When I was growing up we started Easter Vacation on Thursday. But it was not vacation. No, that actually started on Easter Monday. For the next three days it was church and more church. Mass on Holy Thursday was lots of incense and feet washing. Good Friday was dour, lots of purple, the saying of the Stations of the Cross. And Holy Saturday was lots of ‘Let us kneel’ and ‘Let us stand,’ and ‘Let us pray,’ [maybe not in that order] preparing was how I always thought of it.

Then one Easter, I must not have been paying attention, sometime in the 80’s, Holy Saturday went away, and I feel the loss. We knew the Good News was coming, but Holy Saturday was the final wrap-up. To appreciate. To think. To meditate. It was one more opportunity to look into the darkness, to see the despair, to know that at one time there was little hope for redemption or salvation. That there had been only waiting. But the waiting was almost over.

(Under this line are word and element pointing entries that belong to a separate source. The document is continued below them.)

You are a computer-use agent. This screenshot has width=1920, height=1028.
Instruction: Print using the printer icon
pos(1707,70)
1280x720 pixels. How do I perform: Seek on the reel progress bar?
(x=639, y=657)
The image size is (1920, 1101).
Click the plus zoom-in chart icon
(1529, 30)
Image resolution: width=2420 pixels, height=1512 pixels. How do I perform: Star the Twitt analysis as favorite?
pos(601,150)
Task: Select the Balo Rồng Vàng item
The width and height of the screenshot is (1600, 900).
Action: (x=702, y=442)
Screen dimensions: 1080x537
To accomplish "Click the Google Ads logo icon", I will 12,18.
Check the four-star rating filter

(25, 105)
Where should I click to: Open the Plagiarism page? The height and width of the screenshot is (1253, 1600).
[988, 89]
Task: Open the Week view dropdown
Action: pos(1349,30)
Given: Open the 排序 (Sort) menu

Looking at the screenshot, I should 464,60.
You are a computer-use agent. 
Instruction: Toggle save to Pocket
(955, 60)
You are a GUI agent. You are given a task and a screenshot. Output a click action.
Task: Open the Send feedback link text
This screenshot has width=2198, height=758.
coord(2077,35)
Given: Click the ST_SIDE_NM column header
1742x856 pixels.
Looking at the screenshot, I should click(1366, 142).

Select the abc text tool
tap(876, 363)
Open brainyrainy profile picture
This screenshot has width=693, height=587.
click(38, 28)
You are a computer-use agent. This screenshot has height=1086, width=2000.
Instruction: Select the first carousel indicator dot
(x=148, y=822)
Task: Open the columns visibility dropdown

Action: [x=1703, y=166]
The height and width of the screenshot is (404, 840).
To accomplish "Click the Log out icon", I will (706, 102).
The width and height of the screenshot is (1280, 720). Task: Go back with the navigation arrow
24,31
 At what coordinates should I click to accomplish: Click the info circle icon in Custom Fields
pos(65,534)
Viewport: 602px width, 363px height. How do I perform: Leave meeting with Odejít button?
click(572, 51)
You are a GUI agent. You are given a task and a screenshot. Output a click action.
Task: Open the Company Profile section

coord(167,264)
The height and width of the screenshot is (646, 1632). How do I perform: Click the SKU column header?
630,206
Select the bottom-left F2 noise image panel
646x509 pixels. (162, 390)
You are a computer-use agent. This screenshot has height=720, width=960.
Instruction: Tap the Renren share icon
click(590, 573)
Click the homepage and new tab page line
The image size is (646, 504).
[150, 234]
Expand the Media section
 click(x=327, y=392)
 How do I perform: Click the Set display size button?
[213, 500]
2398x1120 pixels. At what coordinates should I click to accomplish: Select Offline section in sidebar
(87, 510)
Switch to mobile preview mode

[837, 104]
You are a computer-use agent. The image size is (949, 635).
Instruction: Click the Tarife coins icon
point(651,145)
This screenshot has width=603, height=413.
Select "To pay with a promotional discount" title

Now, Saturday is the Easter Vigil. A long, long, event with the lighting of the first fire, the lighting of the Paschal candle, baptism and confirmation if we have RCIA candidates. Long. But there is no step in between the awfulness of Good Friday–to die on a cross, to hang suspended by nails in your hands and feet, to wait for that moment when the pain and suffering of the moment ends–to Easter. Christ dies and YAY, he is Risen.

When we were in Massachusetts, attending St. Edward the Confessor church, I joined the liturgy committee. A Ph.D in Theology from Boston College came once a week for three or four months and helped us to understand how the liturgy had evolved from the first Christians in the catacombs to the present time. Mostly it was of the Western civilization bent, before the mass was codified in the Roman Catholic church as we know it today. Although that changed with Vatican II and opening the windows–when some people wanted to open the doors too. To me, Vatican II was never about change but about letting both Catholics and non-Catholics learn about who we are, what we are. I came to understand it was big risk, but not as big as leaving the Church as an impenetrable monolith, feared and mysterious.

I think we took a big risk too, getting rid of Holy Saturday. The journey for the Jews and Christ’s followers was not an easy one–it was arduous, fraught with terror and fear, open to seeing the worst of mankind as those in authority tried to suppress this new faith.

Although my knees are not good, I do miss standing shoulder to shoulder with friends and family on a Saturday night, and Father intoning from the altar, ‘Let us kneel’ and ‘Let us stand,’ and ‘Let us pray.’ More than ever we should feel the need to kneel and pray as we too wait in hope for redemption and salvation.